**WORK ITEM**
In the text on body lice and Napoleon's army, in what city were the soldiers buried in the mass grave that the researchers studied?

The disastrous effects of the Russian invasion on Napoleon Bonaparte’s Grand Army (Grande Armée) are well known. Less known are the reasons for their defeat. Genetic evidence proves that Pediculus humanus corporis, otherwise known as body lice, had a key role in the debacle, although the Russian resistance, brutal weather and the lack of food and water contributed to its decimation.

Researchers from the University of the Mediterranean, Marseille, France, led by Dr. Didier Raoult, unearthed a bag of material containing 2 kg of bone fragments, clothing remnants, and segments of body lice from soldiers buried in a mass grave in Vilnius, the capital of Lithuania. Analysis of the material proved that almost one-third of those buried there were affected by louse-born infections such as typhus and trench fever.

Raoult and his colleagues studied segments of body lice as well as the dental pulp from soldiers’ teeth. The dental pulp revealed DNA from Rickettsia prowazekii, the agent that causes epidemic typhus, whose size is that between a bacterium and a virus. When lice are fed upon a typhus patient during the febrile period of the illness, and even after a few days afterwards, a large proportion of them becomes infected and can transmit the disease by the louse bite. If the DNA of such pathogen is present in teeth, Raoult’s team concluded, it is very likely that the organism was the cause of death.

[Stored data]

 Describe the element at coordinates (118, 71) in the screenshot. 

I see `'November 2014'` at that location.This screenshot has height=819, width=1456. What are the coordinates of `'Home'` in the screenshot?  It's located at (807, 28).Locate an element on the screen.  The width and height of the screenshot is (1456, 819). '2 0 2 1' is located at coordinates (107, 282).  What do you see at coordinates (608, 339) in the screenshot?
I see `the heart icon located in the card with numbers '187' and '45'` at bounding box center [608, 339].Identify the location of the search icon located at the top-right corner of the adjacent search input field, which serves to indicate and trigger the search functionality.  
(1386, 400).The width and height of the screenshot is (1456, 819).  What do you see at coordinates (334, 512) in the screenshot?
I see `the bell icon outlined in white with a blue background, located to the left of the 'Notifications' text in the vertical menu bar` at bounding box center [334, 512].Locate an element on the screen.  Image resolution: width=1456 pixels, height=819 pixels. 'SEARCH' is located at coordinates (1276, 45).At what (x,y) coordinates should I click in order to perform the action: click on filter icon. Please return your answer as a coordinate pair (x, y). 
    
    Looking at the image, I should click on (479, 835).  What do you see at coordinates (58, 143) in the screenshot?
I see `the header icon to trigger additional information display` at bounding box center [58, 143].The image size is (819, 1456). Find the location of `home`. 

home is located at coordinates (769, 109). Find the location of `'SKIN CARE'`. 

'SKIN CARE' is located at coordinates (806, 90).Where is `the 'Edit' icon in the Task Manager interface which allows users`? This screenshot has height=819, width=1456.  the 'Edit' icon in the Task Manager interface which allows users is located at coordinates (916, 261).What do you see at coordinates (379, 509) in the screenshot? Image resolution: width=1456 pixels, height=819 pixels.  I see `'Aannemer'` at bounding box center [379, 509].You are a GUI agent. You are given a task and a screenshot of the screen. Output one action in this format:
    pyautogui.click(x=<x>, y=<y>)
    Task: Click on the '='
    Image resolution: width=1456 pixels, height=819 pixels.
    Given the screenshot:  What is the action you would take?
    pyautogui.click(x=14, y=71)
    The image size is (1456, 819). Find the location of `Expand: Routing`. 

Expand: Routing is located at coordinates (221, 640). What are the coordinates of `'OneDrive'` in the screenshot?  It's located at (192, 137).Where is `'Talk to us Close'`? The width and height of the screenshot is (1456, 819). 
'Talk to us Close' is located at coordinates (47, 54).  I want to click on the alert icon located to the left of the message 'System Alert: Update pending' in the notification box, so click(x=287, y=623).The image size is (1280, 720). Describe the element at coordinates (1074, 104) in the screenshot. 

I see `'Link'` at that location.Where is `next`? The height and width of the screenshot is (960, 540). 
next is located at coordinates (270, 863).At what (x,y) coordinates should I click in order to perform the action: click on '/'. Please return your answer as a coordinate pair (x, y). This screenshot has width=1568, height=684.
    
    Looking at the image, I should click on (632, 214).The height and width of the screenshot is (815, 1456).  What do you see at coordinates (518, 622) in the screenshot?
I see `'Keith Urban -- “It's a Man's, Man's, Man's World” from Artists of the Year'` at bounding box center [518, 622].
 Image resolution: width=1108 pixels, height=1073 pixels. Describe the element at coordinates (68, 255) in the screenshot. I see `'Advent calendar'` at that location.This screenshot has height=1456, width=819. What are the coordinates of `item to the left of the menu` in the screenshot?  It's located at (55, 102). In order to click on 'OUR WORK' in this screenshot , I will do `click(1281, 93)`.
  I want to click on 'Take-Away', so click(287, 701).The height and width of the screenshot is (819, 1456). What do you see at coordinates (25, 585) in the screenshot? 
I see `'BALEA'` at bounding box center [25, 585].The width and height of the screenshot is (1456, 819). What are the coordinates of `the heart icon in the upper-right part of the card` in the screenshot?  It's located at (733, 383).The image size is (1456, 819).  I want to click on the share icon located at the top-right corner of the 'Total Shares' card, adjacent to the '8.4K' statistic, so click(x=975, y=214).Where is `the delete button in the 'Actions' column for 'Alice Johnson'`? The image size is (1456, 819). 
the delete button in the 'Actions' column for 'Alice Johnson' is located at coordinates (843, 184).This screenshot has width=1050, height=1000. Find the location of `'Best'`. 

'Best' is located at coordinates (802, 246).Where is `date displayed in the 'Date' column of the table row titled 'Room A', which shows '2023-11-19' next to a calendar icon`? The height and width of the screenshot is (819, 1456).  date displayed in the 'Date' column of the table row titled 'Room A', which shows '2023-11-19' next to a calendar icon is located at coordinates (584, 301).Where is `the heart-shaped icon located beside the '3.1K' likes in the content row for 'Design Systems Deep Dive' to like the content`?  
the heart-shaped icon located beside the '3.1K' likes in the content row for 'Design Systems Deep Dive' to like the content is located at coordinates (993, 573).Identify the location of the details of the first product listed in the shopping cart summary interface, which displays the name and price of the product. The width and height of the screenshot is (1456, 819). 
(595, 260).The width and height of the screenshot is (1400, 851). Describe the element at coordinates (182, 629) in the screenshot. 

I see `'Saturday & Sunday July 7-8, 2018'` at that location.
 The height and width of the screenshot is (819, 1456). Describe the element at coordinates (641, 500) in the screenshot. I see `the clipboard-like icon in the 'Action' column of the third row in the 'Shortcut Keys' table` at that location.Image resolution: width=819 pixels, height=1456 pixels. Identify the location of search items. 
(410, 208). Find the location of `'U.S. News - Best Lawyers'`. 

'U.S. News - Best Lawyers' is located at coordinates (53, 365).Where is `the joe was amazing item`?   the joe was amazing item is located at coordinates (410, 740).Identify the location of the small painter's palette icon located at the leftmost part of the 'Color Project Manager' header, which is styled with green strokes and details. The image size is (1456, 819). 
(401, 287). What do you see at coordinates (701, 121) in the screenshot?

**SOLUTION**
Vilnius, the capital of Lithuania.